_What the task requires:_ Each line of the records has to be copied exactly, though the pictures must be left out.

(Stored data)
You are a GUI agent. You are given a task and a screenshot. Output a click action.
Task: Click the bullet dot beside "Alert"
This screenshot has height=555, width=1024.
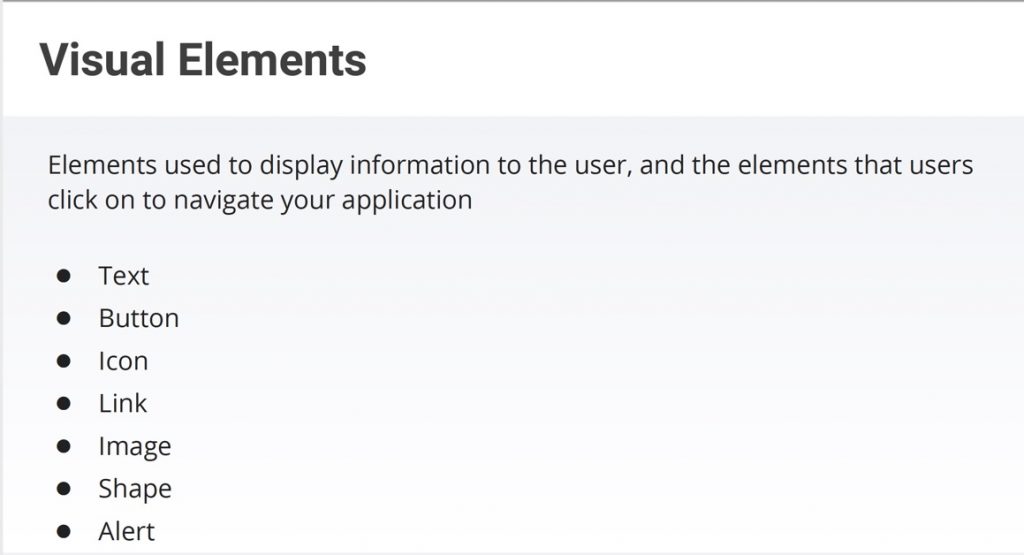pyautogui.click(x=63, y=531)
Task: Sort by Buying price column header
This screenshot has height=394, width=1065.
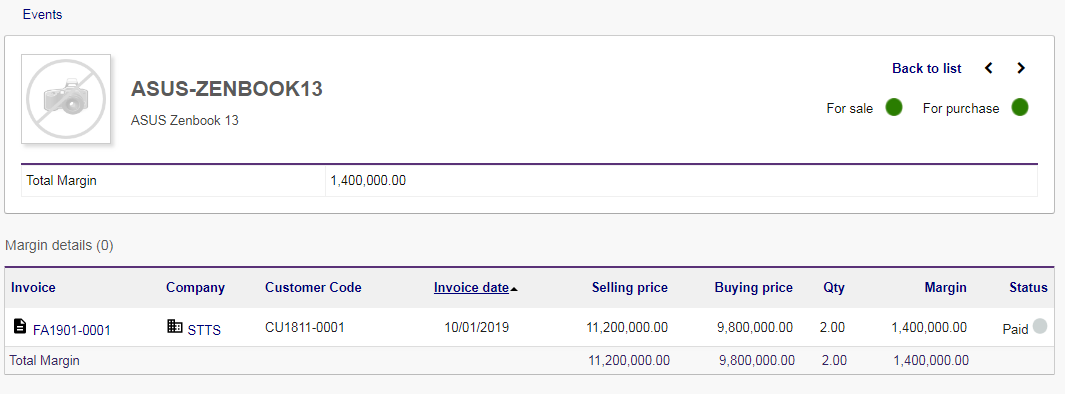Action: pyautogui.click(x=753, y=287)
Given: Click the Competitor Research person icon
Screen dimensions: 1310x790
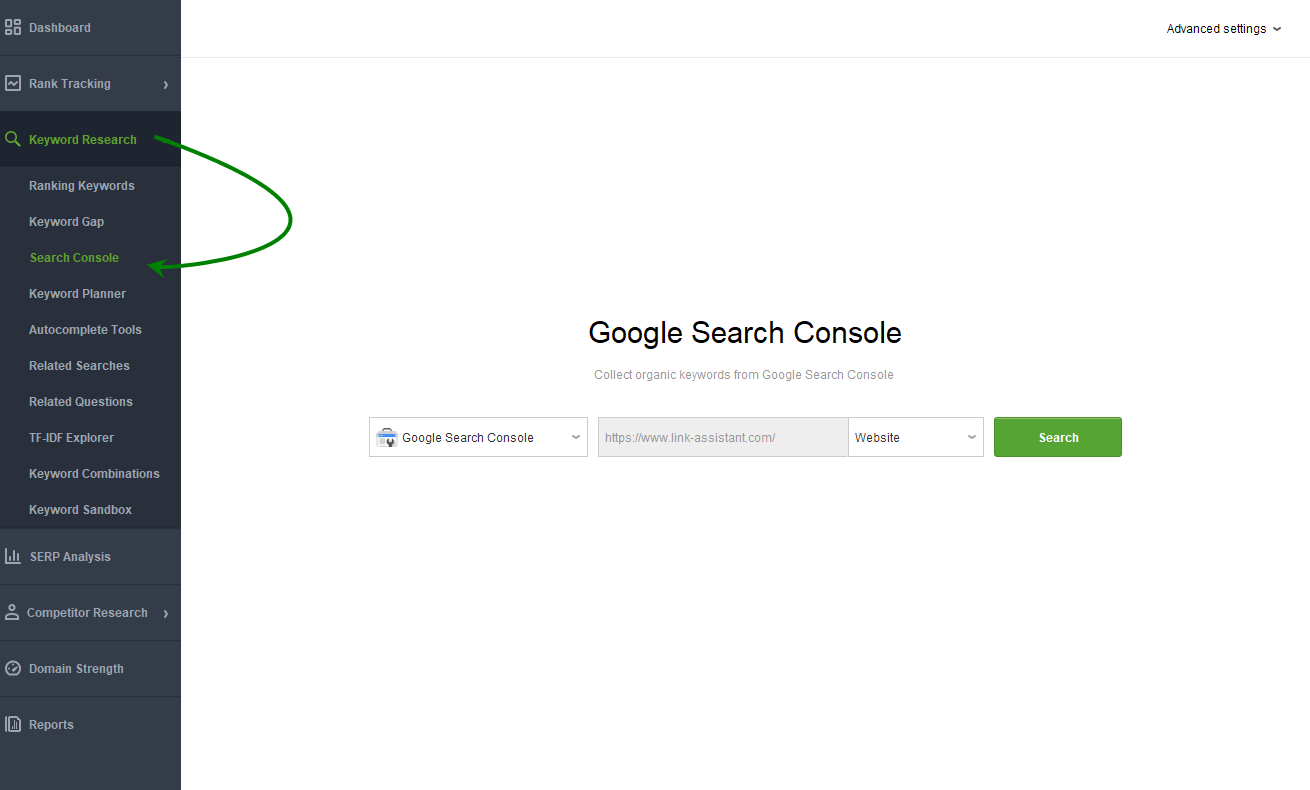Looking at the screenshot, I should pos(12,612).
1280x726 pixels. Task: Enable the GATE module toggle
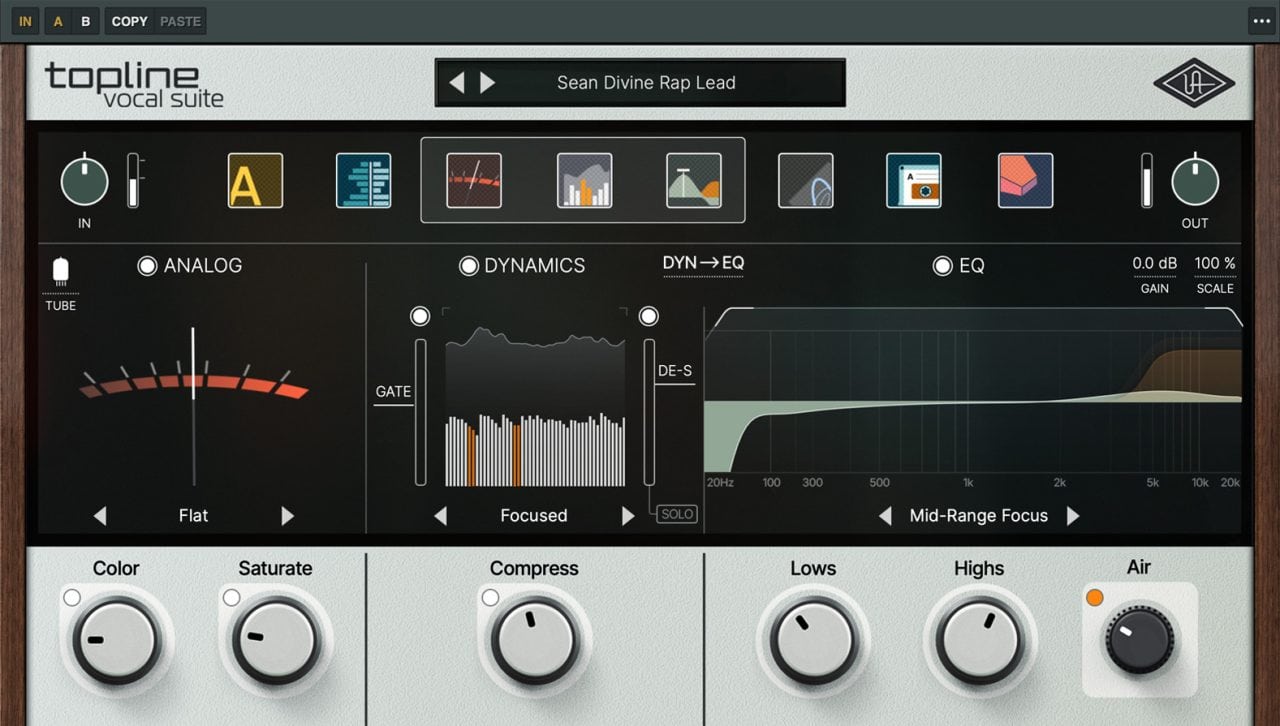420,316
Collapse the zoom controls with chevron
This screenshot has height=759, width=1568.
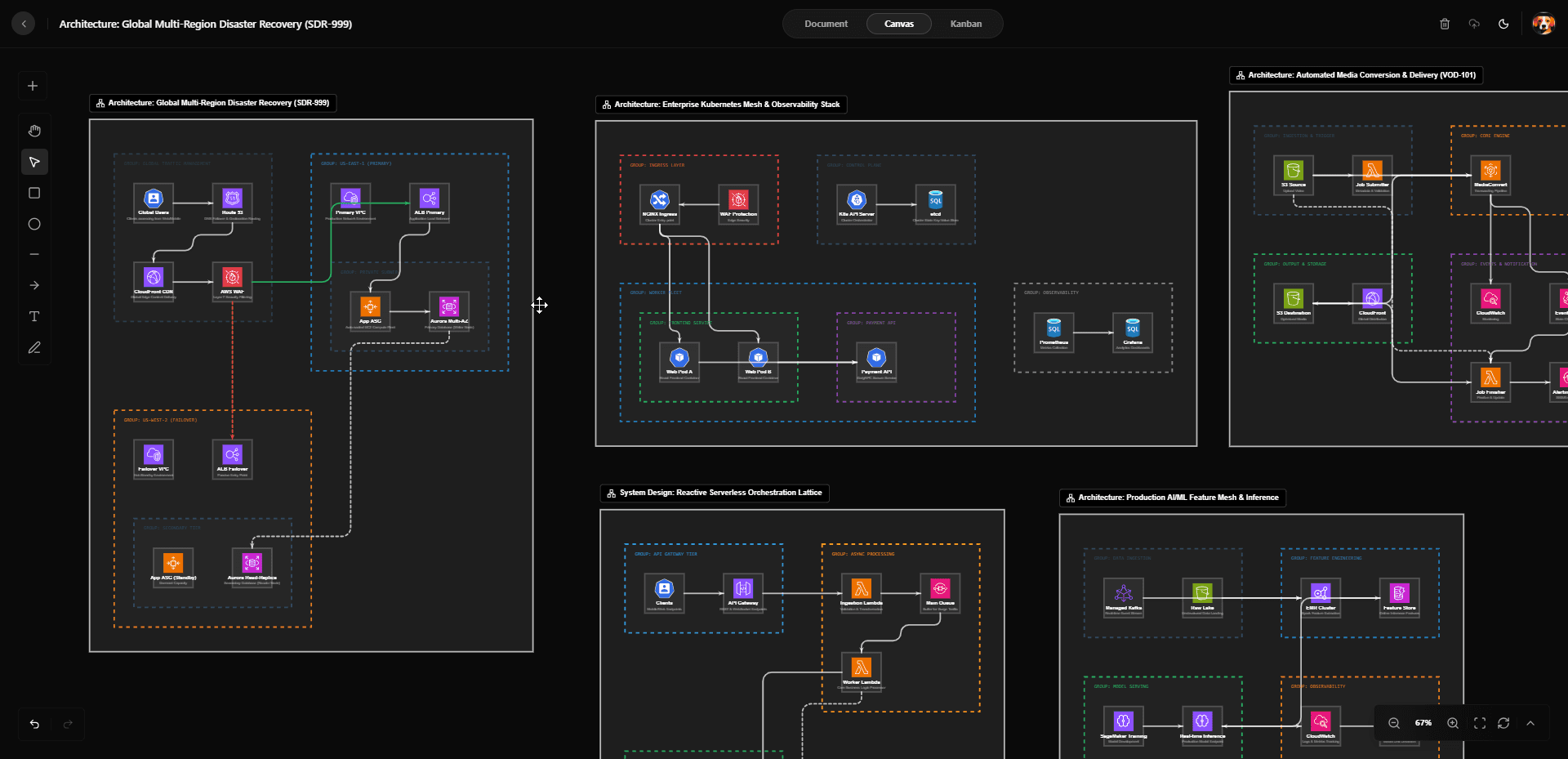(x=1530, y=723)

_Answer below:_
You are a GUI agent. You are given a task and a screenshot. Output a click action.
Task: Click the bullet dot beside "Alert"
This screenshot has height=555, width=1024.
pyautogui.click(x=63, y=531)
Task: Sort by Buying price column header
This screenshot has height=394, width=1065.
Action: pyautogui.click(x=753, y=287)
Given: Click the Competitor Research person icon
Screen dimensions: 1310x790
Looking at the screenshot, I should pos(12,612).
1280x726 pixels. Task: Enable the GATE module toggle
420,316
Collapse the zoom controls with chevron
This screenshot has height=759, width=1568.
(x=1530, y=723)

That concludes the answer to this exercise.